START Data in this exercise

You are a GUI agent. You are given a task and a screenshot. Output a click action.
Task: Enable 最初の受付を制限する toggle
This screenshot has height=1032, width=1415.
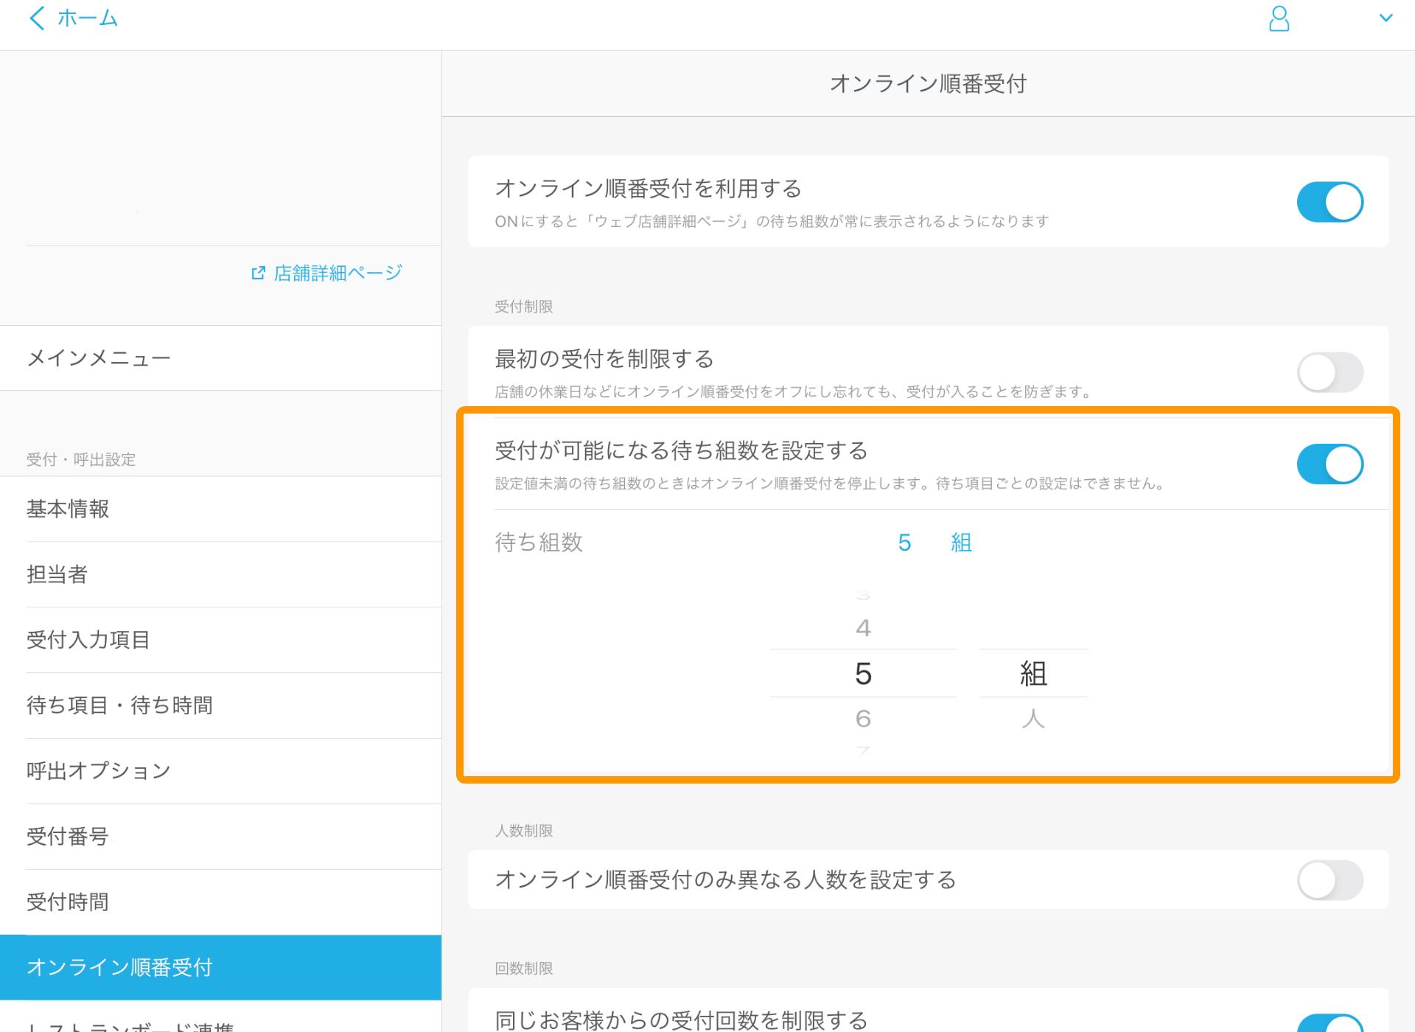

END Data in this exercise
START Data in this exercise

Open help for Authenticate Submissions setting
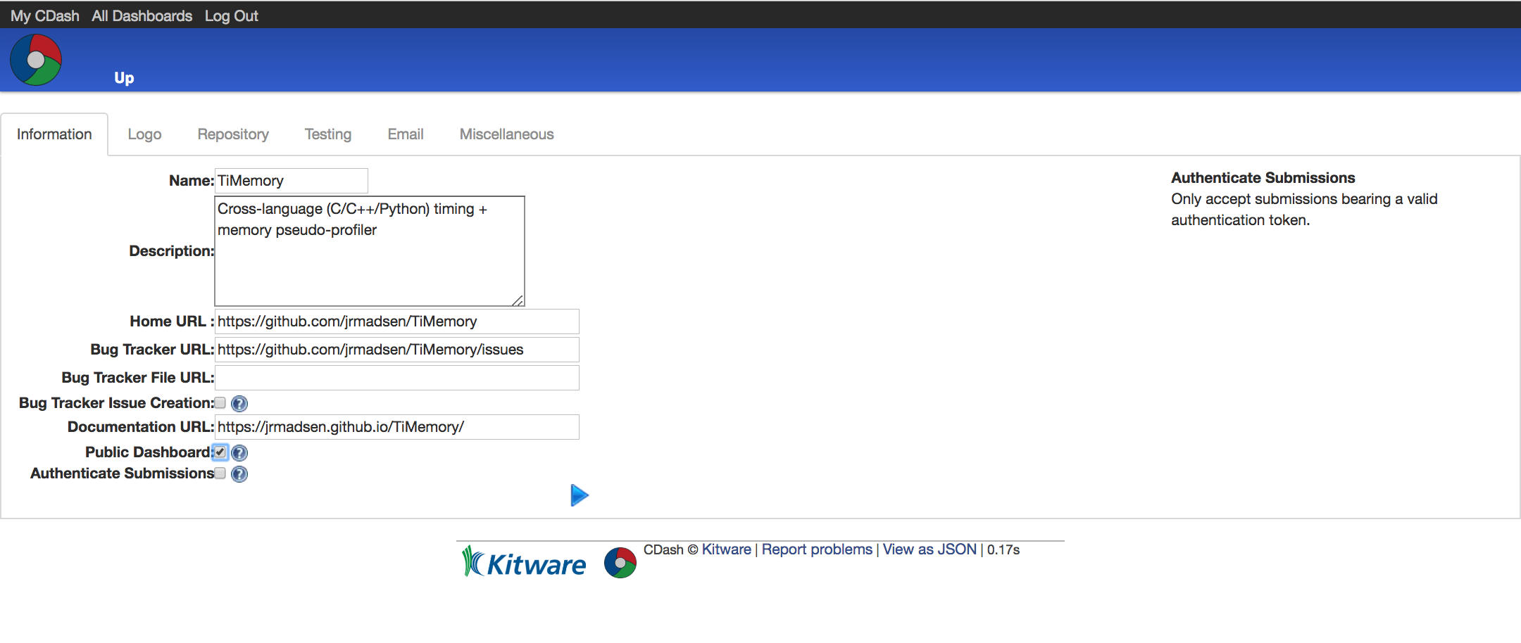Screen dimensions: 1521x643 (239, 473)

END Data in this exercise

What the task asks:
Could you show every line of the listing that holds the string "screenshot"?

Result for this task:
You are a GUI agent. You are given a task and a screenshot. Output a click action.
This screenshot has height=1032, width=1415.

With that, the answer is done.